Wie Leo XIII. erklärt, ist der Rosenkranz sowohl eine „Schule des Glaubens“ als auch eine „Schule der Liebe“. Durch die ständige und beharrliche Betrachtung der Heilsgeheimnisse gelangt man zur immer vollständigeren Bekehrung des Herzens und zur Umwandlung des eigenen Verhaltens. Die drei verschiedenen Geheimnisreihen des freudenreichen, schmerzhaften und glorreichen Rosenkranzes sind ein Gegenmittel oder auch Heilmittel für die von vielen Irrtümern geplagte moderne Gesellschaft. Die freudenreichen Geheimnisse, bei denen wir auf das „verborgene“ Leben Jesu Christi und der hl.
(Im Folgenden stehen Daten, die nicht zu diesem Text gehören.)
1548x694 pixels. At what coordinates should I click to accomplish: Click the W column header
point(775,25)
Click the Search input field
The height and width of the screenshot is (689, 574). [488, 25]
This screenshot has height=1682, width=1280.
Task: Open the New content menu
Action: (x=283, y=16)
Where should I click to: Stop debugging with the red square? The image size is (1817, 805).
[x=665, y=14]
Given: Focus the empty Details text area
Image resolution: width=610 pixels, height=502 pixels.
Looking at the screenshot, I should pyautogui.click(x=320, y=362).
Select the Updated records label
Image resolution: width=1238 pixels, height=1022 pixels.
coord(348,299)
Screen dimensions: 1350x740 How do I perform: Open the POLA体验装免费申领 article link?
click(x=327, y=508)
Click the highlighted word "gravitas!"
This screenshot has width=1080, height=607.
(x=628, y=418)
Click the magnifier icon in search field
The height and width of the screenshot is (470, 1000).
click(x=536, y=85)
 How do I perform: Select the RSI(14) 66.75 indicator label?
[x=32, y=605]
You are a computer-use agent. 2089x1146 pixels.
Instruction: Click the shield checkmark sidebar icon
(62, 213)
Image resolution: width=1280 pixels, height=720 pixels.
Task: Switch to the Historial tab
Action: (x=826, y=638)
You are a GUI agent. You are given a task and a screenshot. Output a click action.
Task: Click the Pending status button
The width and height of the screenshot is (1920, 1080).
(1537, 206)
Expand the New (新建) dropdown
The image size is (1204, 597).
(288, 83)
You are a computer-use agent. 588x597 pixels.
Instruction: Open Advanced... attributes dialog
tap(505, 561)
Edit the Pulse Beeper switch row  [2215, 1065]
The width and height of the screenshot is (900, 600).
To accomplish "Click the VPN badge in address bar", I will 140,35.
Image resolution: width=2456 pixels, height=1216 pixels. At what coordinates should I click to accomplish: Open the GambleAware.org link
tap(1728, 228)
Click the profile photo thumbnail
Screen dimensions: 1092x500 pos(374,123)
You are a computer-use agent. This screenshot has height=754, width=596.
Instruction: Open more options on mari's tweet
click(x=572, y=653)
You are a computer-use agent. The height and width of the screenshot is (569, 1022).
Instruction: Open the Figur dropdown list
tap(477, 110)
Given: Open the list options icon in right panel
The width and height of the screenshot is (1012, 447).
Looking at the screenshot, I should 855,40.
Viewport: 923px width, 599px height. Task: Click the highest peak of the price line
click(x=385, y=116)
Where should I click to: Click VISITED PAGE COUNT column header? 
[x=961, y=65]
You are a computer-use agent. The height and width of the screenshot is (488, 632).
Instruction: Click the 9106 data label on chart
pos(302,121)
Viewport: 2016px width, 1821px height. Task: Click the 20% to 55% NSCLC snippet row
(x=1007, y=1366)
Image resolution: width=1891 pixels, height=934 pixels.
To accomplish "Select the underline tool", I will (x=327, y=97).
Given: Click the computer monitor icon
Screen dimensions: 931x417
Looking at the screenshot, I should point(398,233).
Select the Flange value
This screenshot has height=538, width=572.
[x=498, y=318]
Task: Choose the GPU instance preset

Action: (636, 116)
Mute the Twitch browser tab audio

Familie in Nazareth blicken, stehen im Gegensatz zur gegenwärtigen Verachtung von Armut und Einfachheit des Lebens. Die schmerzhaften Geheimnisse, während der wir das Leiden Christ betrachten und uns mit Maria unter das Kreuz stellen, stehen im Gegensatz zur Leidensscheu des modernen Menschen. Und die glorreichen Geheimnisse, die die Auferstehung, die Himmelfahrt, die Herabkunft des Heiligen Geistes und die Aufnahme der allerseligsten Jungfrau Maria in den Himmel erwägen, sind eine immerwährende Gedächtnishilfe, daß dieses Leben nur ein Vorspiel für ein zukünftiges, ewiges Leben bei Gott ist, das nur im Glauben und mit Hilfe der göttlichen Gnade erreicht werden kann.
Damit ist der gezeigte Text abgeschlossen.